The Lions don't have that luxury. They need talented football players, first and foremost. First you get them here, then you figure out how to deal with them.
I thought that the history Haynesworth has with Lions head coach Jim Schwartz from the pair's days in Tennessee would provide the final push over the hump, and that the Lions would actively pursue a trade for big Albert.
But I was wrong. The Lions not only blinked, they lost their nerve. They kept their chips and folded.
The Lions have won 33 games in the past nine years. If it wasn't so painstakingly sad, it would be frighfully funny.
Thirty-three wins in nine years, and they're going to pass on acquiring a player who could make their front four one of the best in pro football?
They're cowards.
This is pro sports, not college. Losing isn't tolerated in pro sports. This is America, where losing is despicable. And in no other sport is losing as horrible as it is in professional football.
All the planning, all the film sessions. All the strategy, all the practicing. For six days this goes on every week. Coaches work 20-hour days. Players work themselves into a rabid froth from Monday thru Saturday. On Sunday (or Monday) there is an accounting.
You play 60 minutes and when it's over and you're on the wrong end of the score, it's damn near disgusting.
Nothing is better than winning a pro football game, and nothing is worse than losing one.
The Lions are bottom feeders, and that means needing the intestinal fortitude to take risks in order to return to respectability.
By taking themselves out of the bidding for Haynesworth, they're handing out indictments all over the team.

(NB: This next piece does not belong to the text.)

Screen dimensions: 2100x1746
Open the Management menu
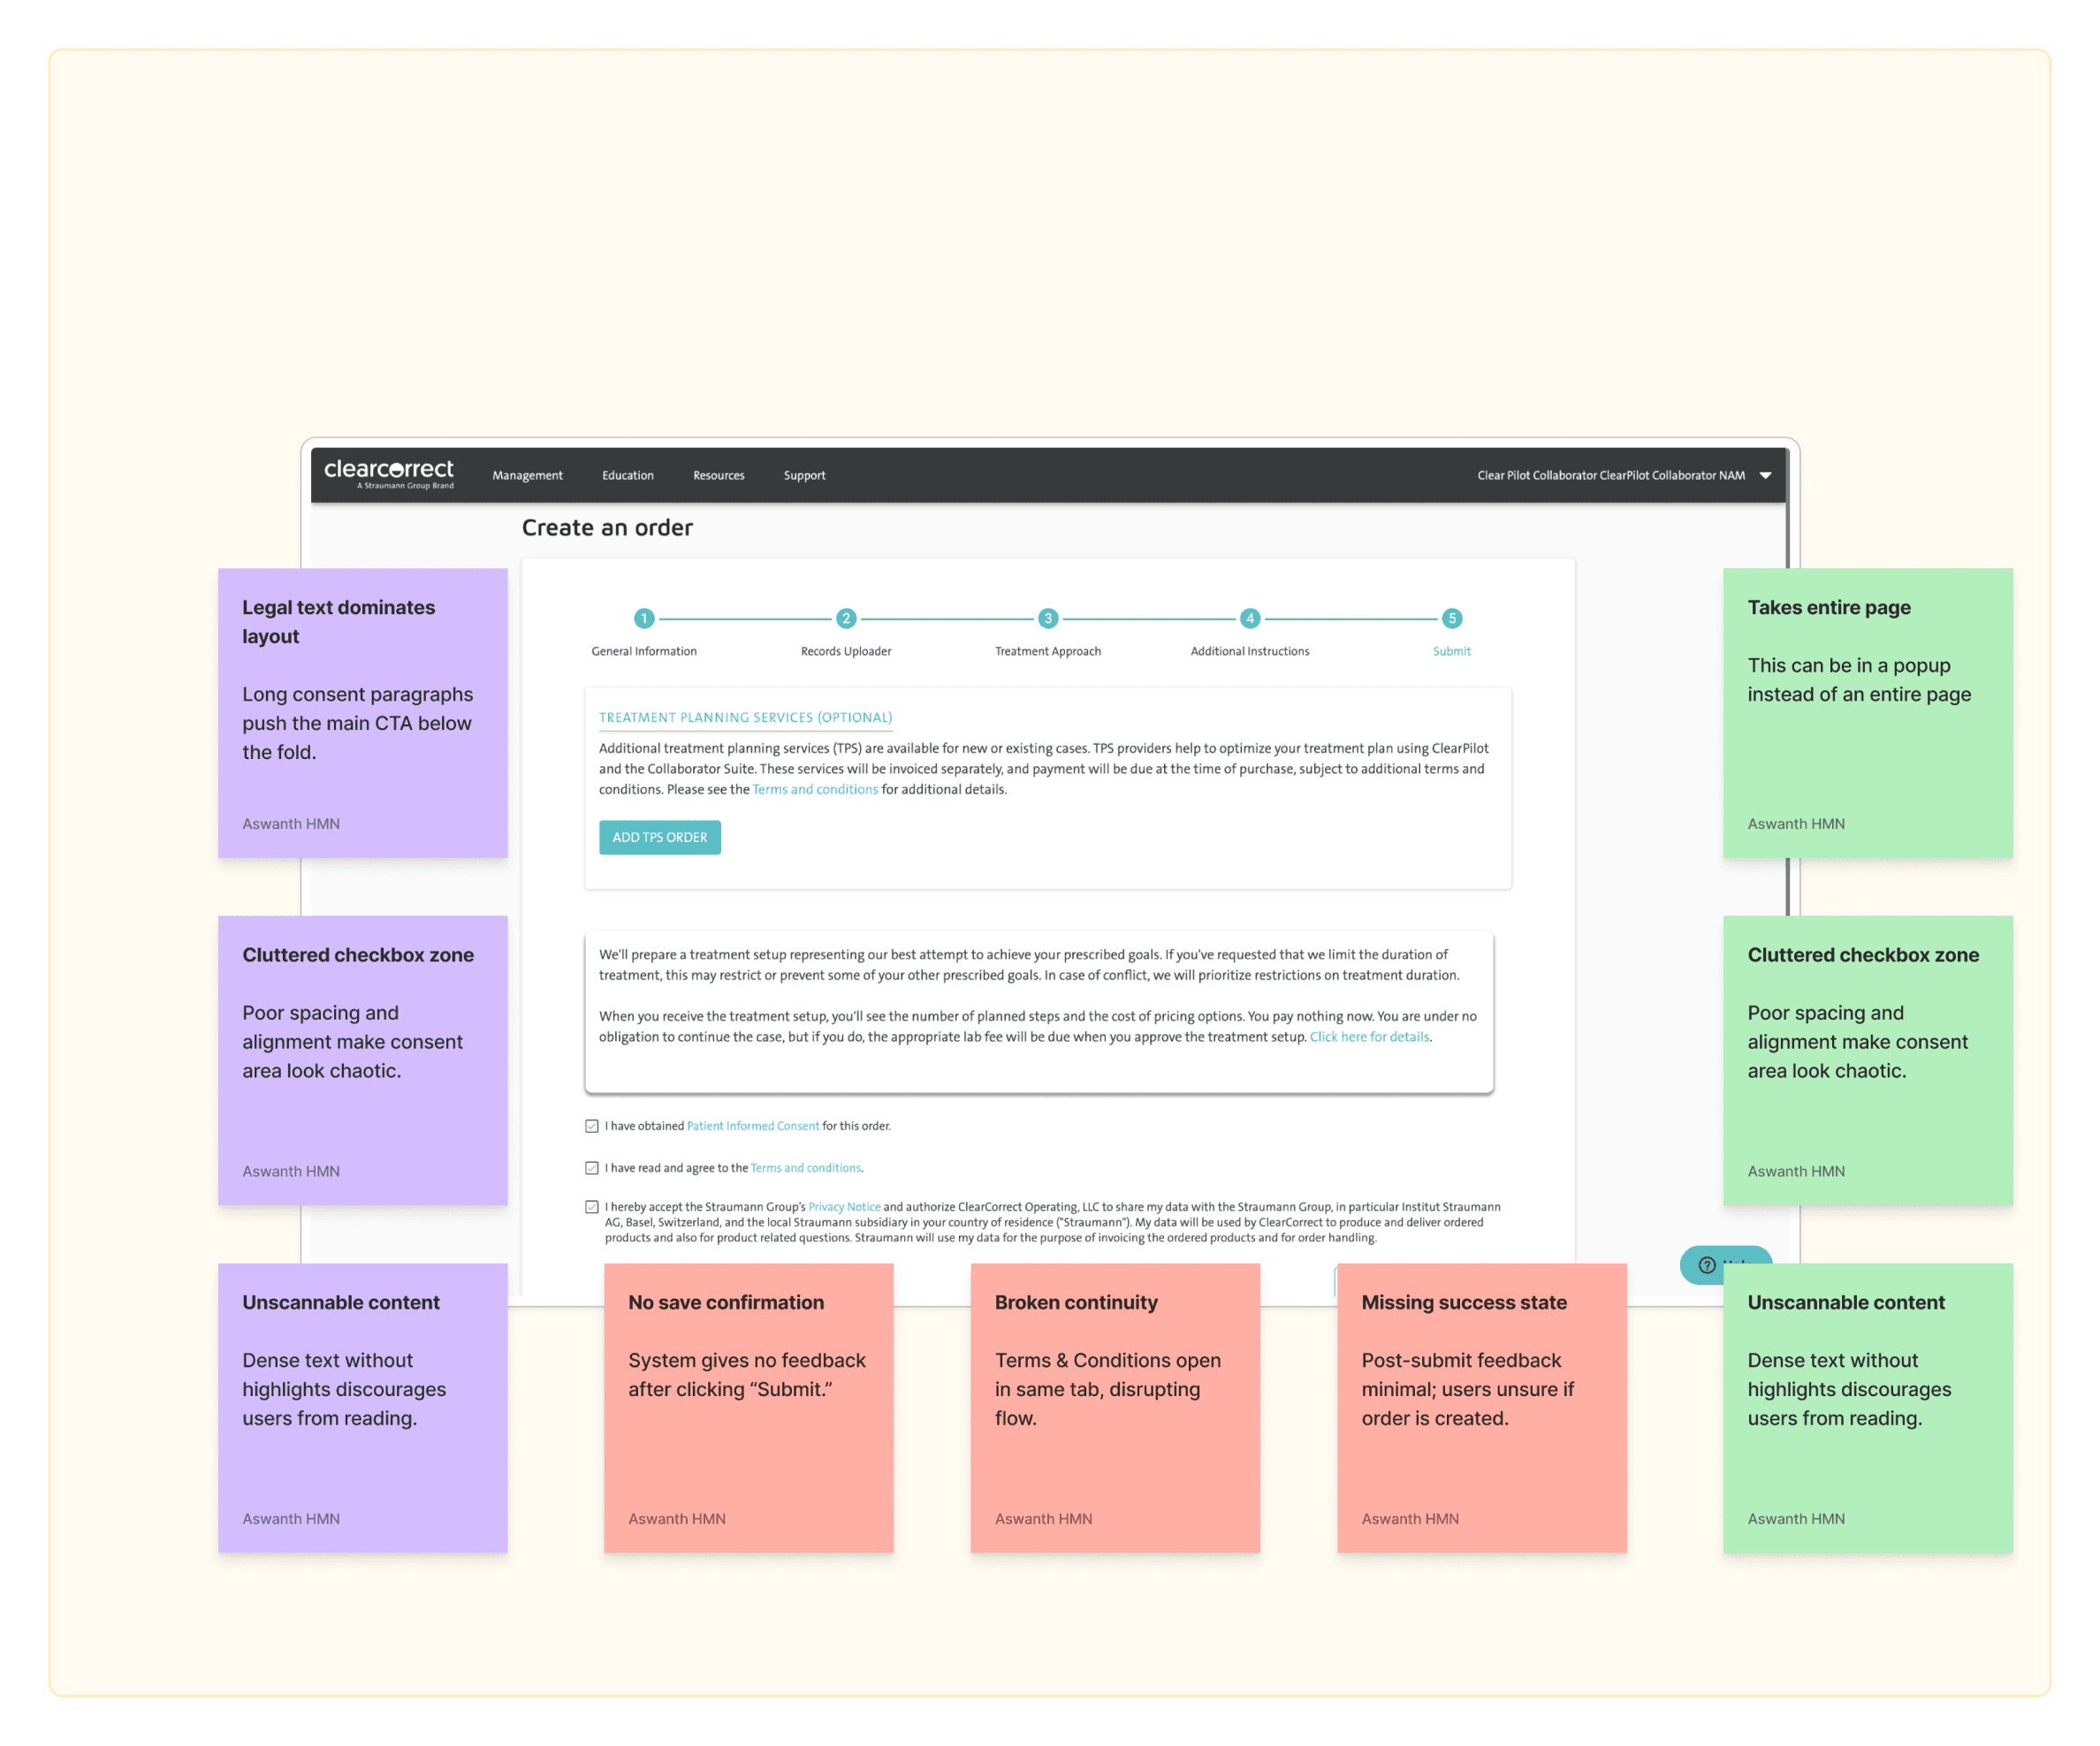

They're saying that Sc hwartz can't handle a sometimes-headache player---one that he's coached before, no less. They're saying that Suh, so praised for his maturity and for being a quote-unquote good kid, is easily manipulated. And they're saying that the teammate support structure is broken.
They're afraid of bringing in Albert Haynesworth.
Guess what? They don't have that option.
You can't win 33 games in nine years and play scared when it comes to improving your roster.
The Oakland Raiders---the old version, not this New Coke recipe that plays at being Raiders today---made a mint and won some Super Bowls by signing and trading for some of the league's most notorious miscreants.
If you needed a career resuscitated, if you were a player who was being figuratively blackballed, you told your agent to give the Raiders a call.
The Raiders of the 1970s and most of the 1980s were a bunch of vagabonds. They were a snarling team made up largely of men who played with chips on their shoulders and with hate and vengeance on their minds and encircling their hearts.
They were like the team of prisoners in "The Longest Yard" and all their opponents were the prison guards.
The Raiders could only have been owned by Al Davis---before he started losing it upstairs. Davis prowled the field before the game with his sunglasses and slicked back hair and bling and he wore black and you were tempted to ask him where they buried Jimmy Hoffa.
His players were of that image---irreverant, sneering, distasteful.
Just win, baby.
That's what the Raiders did, with their miscreants and cast-offs and has-beens.
Jim Plunkett won not one, but two Super Bowls with the Raiders, and he did it on bad legs and with a passing arm that needed two throws to make it 50 yards. Plunkett was a two-time NFL loser, with the Patriots and the 49ers, when the Raiders got their dirty mitts on him. Then look what happened.
The Lions could have had Haynesworth at a relatively decent price, since the Redskins would be picking up most of the tab. They could have added a guy who, combined with Suh, might have made Detroit go crazy.
Haynesworth and Suh, together, could own Detroit.
What do they think, he's going to come here and act like a goofball on principle?
Elite teams can afford to think like that.
Bottom feeders like the Lions need good football players, not good people.
Sometimes the two are mutually exclusive, unfortunately. I will grant you that.
I want a team that wants to win---not one that's afraid to lose.
The Lions passed on Albert Haynesworth.
They lost their nerve. Shame on them.